_Source excerpt_:
================
The proposed Energy-Water Efficiency Technology Research, Development, and Transfer Program Act of 2005 maps the proposed program into the Title I Energy Efficiency program area of the recently signed Energy Policy Act of 2005. The Energy Policy Act of 2005 also includes Section 979 that addressed similar energy and water issues within the Title IX Science area.
As noted previously, the Office of Science has multiple foundational research programs with strong potential to contribute. In addition, core Office of Science research facilities, such as the Nanoscale Science Research Centers, provide state-of-the-art facilities that enable breakthrough research. Solution of the critical energy-water challenges faced in the U.S. will require both scientific research and technology development. DOE should have the flexibility to define an integrated program strategy, enabling integrated execution of appropriate research in the Office of Science (through Section 979 of the Energy Policy Act of 2005), with a complementary program in an applied program area of DOE such as Energy Efficiency (through the proposed Energy-Water Efficiency Technology Research, Development, and Transfer Program Act of 2005). Energy-water issues cut across multiple applied program areas within DOE (e.g. Fossil Energy), and DOE must have the flexibility to address how best to meet the energy-water challenges across program areas.
Technical Direction and Program Feedback
The proposed Act specifies that technical direction for the program be driven by a combination of technology road mapping and a Technical Advisory Panel. Technology road mapping is a critical element, as it provides a rigorous framework for engaging industry and end users, along with university and national laboratory scientists and engineers, in defining research and technology priorities. The results of technology road mapping should be used to define the framework for critical technologies that will be developed through the competitive grants and lead laboratory programs.
================
_Given information_:
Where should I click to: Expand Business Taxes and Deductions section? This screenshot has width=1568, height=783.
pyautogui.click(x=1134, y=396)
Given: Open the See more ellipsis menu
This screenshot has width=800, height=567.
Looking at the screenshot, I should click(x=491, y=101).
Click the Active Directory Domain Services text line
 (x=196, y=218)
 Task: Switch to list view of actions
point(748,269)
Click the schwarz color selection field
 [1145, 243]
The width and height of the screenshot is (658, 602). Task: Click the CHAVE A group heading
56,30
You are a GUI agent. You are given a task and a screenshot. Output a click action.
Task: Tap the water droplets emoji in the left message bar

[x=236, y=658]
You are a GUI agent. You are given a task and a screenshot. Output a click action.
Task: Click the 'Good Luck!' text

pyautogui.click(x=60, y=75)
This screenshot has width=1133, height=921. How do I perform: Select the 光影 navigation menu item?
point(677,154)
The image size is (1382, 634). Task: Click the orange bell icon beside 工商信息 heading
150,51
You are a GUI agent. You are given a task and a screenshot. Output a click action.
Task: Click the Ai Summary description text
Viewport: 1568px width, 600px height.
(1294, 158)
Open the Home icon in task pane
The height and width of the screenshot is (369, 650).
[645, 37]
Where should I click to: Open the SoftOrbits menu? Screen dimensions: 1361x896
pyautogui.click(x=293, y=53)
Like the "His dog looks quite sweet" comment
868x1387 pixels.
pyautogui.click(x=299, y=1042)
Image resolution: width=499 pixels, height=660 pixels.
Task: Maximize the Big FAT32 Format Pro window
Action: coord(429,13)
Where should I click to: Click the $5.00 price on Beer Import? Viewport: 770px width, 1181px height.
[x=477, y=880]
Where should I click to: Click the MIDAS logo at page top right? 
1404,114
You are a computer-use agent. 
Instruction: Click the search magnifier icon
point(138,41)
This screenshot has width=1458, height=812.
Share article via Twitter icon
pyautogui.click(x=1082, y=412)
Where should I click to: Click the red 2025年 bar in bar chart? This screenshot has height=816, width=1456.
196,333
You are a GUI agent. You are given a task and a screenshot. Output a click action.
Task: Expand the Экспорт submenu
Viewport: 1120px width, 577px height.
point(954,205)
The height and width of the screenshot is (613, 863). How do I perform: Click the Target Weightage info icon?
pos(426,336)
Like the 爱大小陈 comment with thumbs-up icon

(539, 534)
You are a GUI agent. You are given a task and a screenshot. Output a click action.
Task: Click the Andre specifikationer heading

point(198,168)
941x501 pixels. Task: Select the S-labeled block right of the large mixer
================
_Your tasks_:
**A)** In the energy-water excerpt, what two things does the proposed Act say should drive technical direction for the program?
**B)** Translate this sentence from the energy-water excerpt into Spanish: "Solution of the critical energy-water challenges faced in the U.S. will require both scientific research and technology development."
Rely only on the energy-water excerpt.

_Solved tasks_:
**A)** A combination of technology road mapping and a Technical Advisory Panel.

**B)** La solución de los desafíos críticos en materia de energía y agua que enfrenta EE. UU. requerirá tanto investigación científica como desarrollo tecnológico.